Mother's Day Proclamation
by Julia Ward Howe
Arise, then, women of this day! Arise all women who have hearts, whether our baptism be that of water or of fears!
Say firmly: "We will not have great questions decided by irrelevant agencies.
Our husbands shall not come to us, reeking with carnage, for caresses
and applause. Our sons shall not be taken from us to unlearn all that
we have been able to teach them of charity, mercy and patience.
We women of one country will be too tender of those of another country to allow our sons to be trained to injure theirs.
From the bosom of the devastated earth a voice goes up with our own. It
says "Disarm, Disarm! The sword of murder is not the balance of
justice."
Blood does not wipe our dishonor nor violence indicate possession.

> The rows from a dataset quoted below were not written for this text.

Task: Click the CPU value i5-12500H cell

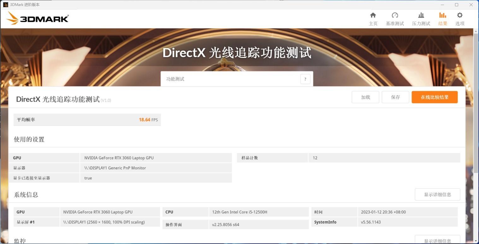Action: (x=259, y=212)
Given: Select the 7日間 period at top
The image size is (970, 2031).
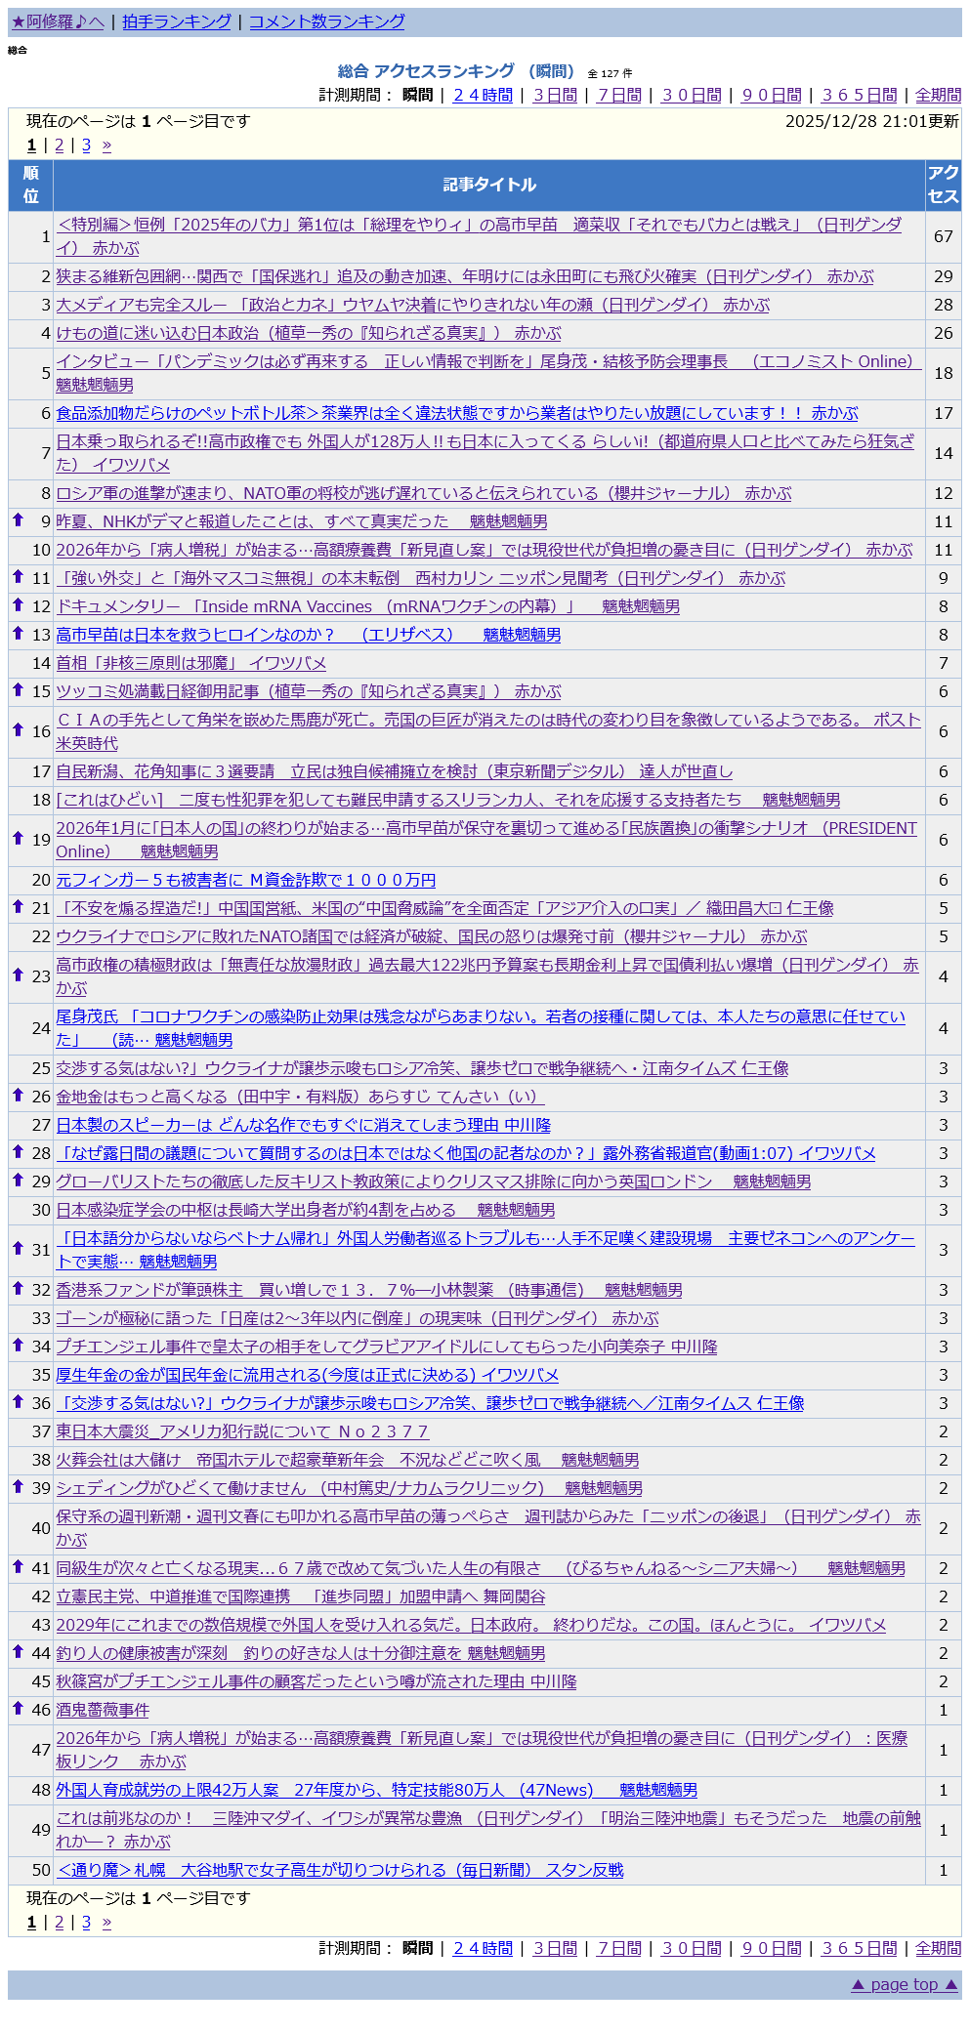Looking at the screenshot, I should tap(619, 95).
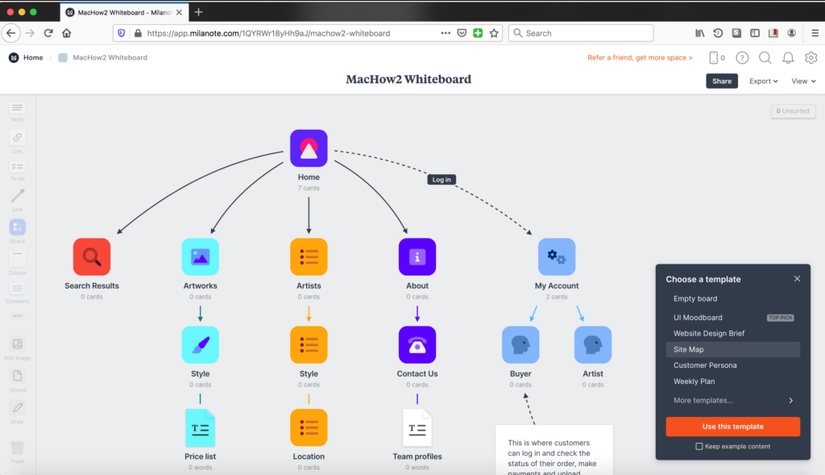The image size is (825, 475).
Task: Select the Note tool in left sidebar
Action: (17, 109)
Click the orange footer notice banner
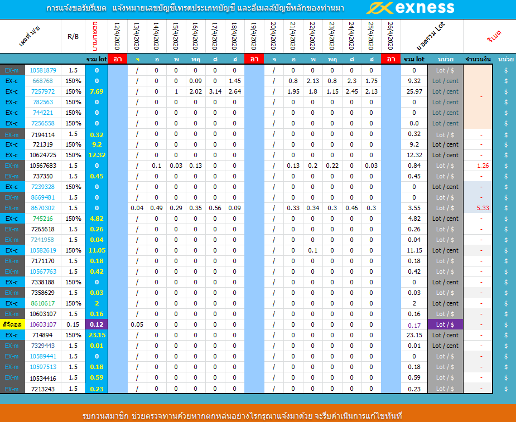 click(x=258, y=416)
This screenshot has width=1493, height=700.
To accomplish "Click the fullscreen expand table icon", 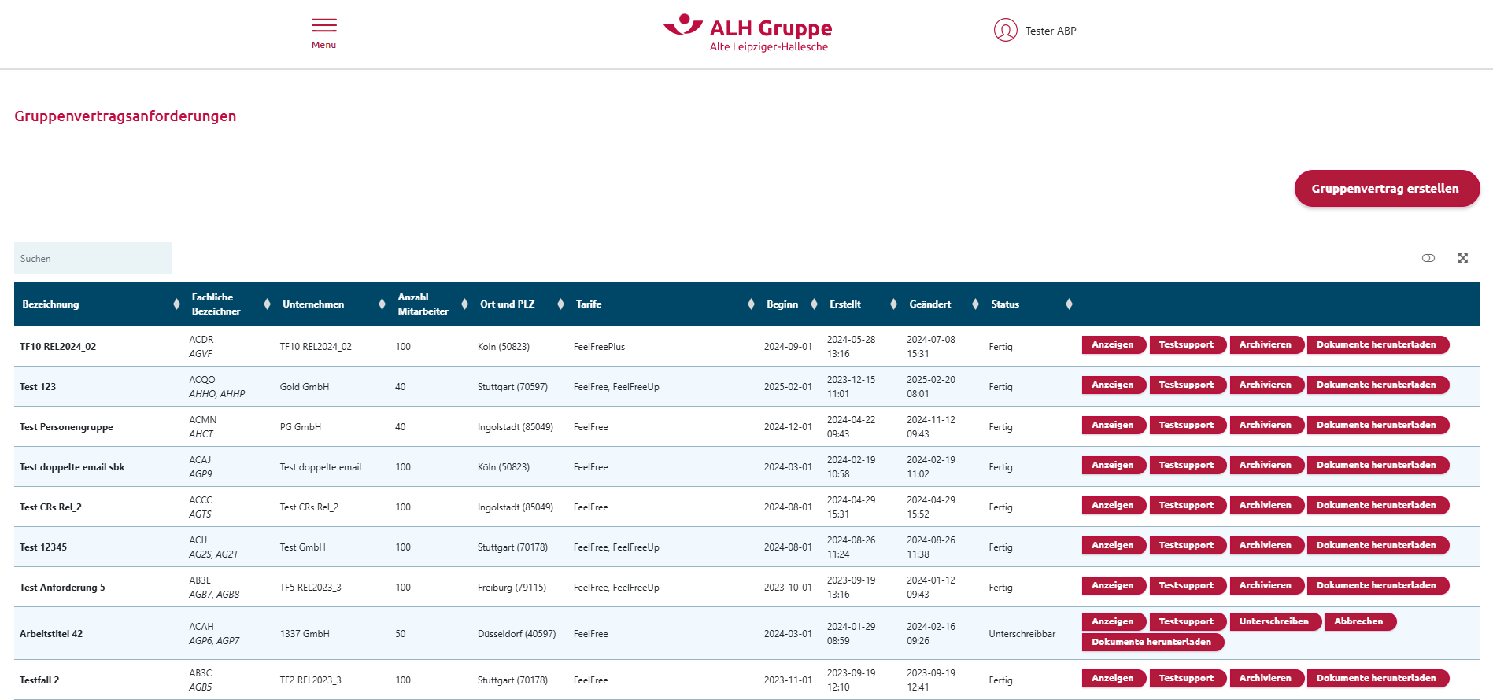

As men have often forsaken the plow and the anvil at the summons of
war, let women now leave all that may be left of home for a great and
earnest day of counsel. Let them meet first, as women, to bewail and
commemorate the dead. Let them then solemnly take counsel with each
other as to the means whereby the great human family can live in peace,
each bearing after their own time the sacred impress, not of Caesar,
but of God.
In
the name of womanhood and of humanity, I earnestly ask that a general
congress of women without limit of nationality may be appointed and
held at some place deemed most convenient and at the earliest period
consistent with its objects, to promote the alliance of the different
nationalities, the amicable settlement of international questions, the
great and general interests of peace.
Can we not also heed a similar call today, females and males alike, and
remove our sanctioning of the senseless violence that also brings the
flesh, dairy and eggs to our plates? Maybe this violation is what
underpins much of our mindset that allows us to continue to brutalize
one another. Clearly the proclamation was written at a particular time
in human history with a specific orientation and I am not trying to
diminish that. I am asking that we take this message of empathy and
liberation and broaden it. In regard to war, Ms. Howe wrote, “Our sons
shall not be taken from us to unlearn all that we have been able to
teach them of charity, mercy and patience.” Can’t we say that our
children should not unlearn the most treasured values we teach them –
of mercy, compassion, justice – by being complicit in another’s
suffering? Unlike with war, in most cases the graphic violence is
hidden from view. Today, shouldn’t part of our job as parents be to
remove the blinders so our children do not unwittingly harm other
mother’s children regardless of species?I think so.